▶ _Document excerpt_:
In [1]:
import pandas as pd
import pystan
import numpy as np
import matplotlib.pyplot as plt
import pystan_utils
import os
from  movie_recommendation_aux import *
%matplotlib notebook
%load_ext autoreload
%autoreload 2

# Setting things up

In [11]:
seed = 42
#dataset = 'ml-20m' #big
dataset = 'ml-latest-small' #small
ratings = pd.read_csv(os.path.join(dataset,'ratings.csv'))
# HACK -- small movies.csv is apararently missing movies from small ratings.csv
movies = pd.read_csv(os.path.join('ml-20m','movies.csv')) 
#Create like column
ratings['like'] = (ratings.rating >= 3.0 )+ 0

unique_movies = ratings['movieId'].unique()

#movieId is not sequential
movie_dict = {movieId: i for i, movieId in enumerate(unique_movies)}
ratings['movieId'] = ratings['movieId'].apply(lambda movieId: movie_dict[movieId])

Data samples

In [None]:
ratings.head()

In [28]:
movies[movies.title.str.contains('Lord of the Rings')]

Unnamed: 0,movieId,title,genres
2032,2116,"Lord of the Rings, The (1978)",Adventure|Animation|Children|Fantasy
4897,4993,"Lord of the Rings: The Fellowship of the Ring,...",Adventure|Fantasy
5853,5952,"Lord of the Rings: The Two Towers, The (2002)",Adventure|Fantasy
7041,7153,"Lord of the Rings: The Return of the King, The...",Action|Adventure|Drama|Fantasy


For now instead of multiclass classification based on stars, turn problem into binary classification by defining 'like' for all movies rated above 3.5 stars, and 'not-like' for all movies below 3.0

In [29]:
user = ratings[ratings['userId'] == 1]
user['like'] = user.rating >= 3.0
like = user['like'] + 0
N = len(like)

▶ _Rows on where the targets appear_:
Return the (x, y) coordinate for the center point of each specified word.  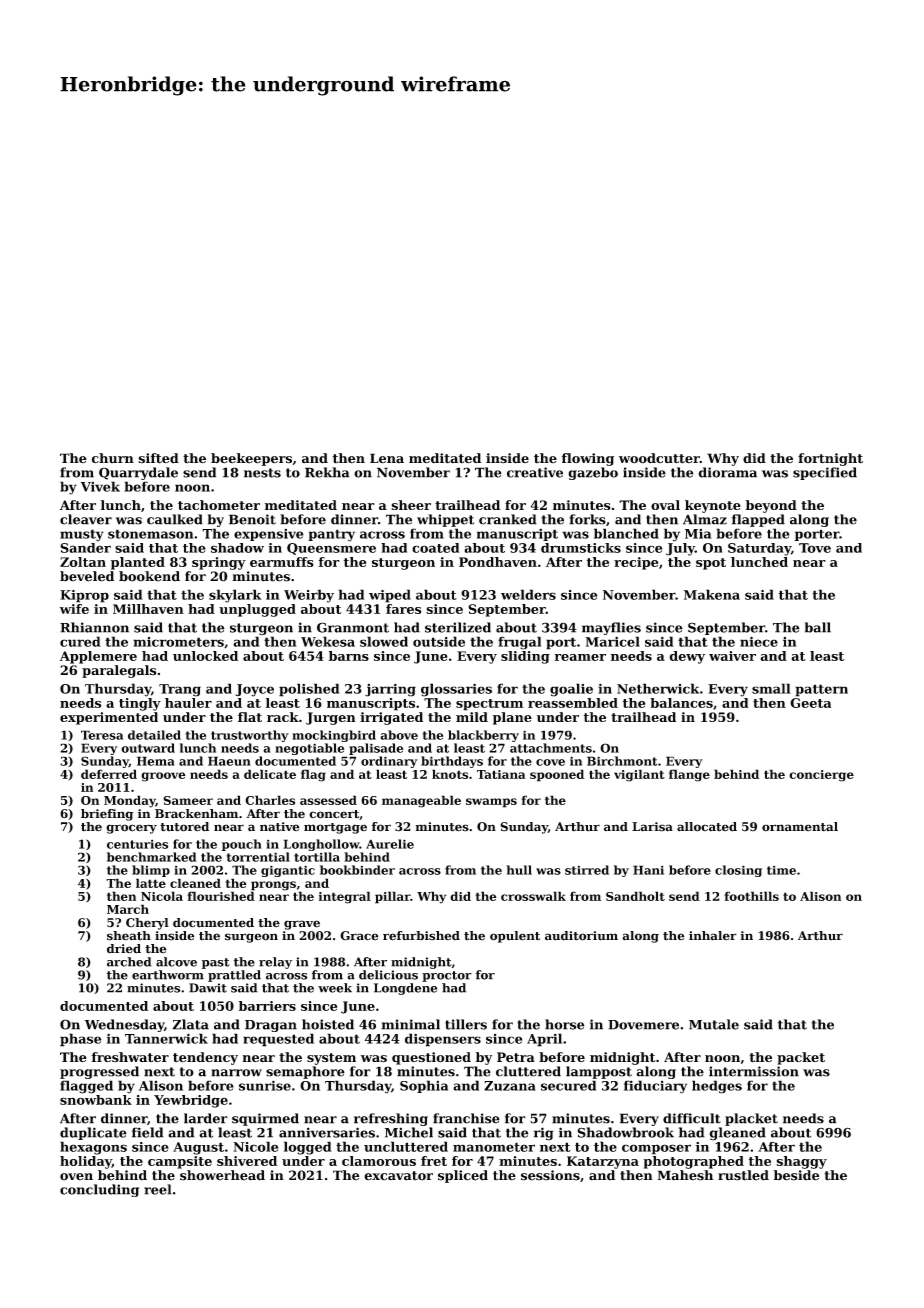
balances (682, 703)
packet (801, 1058)
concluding (99, 1190)
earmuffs (282, 562)
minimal (410, 1024)
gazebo (593, 473)
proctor (447, 976)
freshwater (130, 1057)
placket (751, 1119)
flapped (758, 520)
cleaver (86, 519)
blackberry (483, 736)
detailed (154, 735)
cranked (508, 519)
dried (124, 949)
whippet (445, 520)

▶ _To do_:
(a) Sum up the notebook excerpt in two sentences.
(b) From the notebook excerpt, write out word for word the passage starting at "# HACK -- small" and ending at "unique_movies = ratings['movieId'].unique()".

▶ _List of solutions_:
(a) The notebook excerpt loads ratings from the 'ml-latest-small' dataset and takes movie titles from the 'ml-20m' movies file, since the small movies file apparently lacks movies found in the small ratings file. It turns the problem into binary classification with a 'like' column for ratings of 3.0 or higher, maps the non-sequential movie IDs to sequential numbers, and searches the movie list for Lord of the Rings titles.

(b)
# HACK -- small movies.csv is apararently missing movies from small ratings.csv
movies = pd.read_csv(os.path.join('ml-20m','movies.csv')) 
#Create like column
ratings['like'] = (ratings.rating >= 3.0 )+ 0

unique_movies = ratings['movieId'].unique()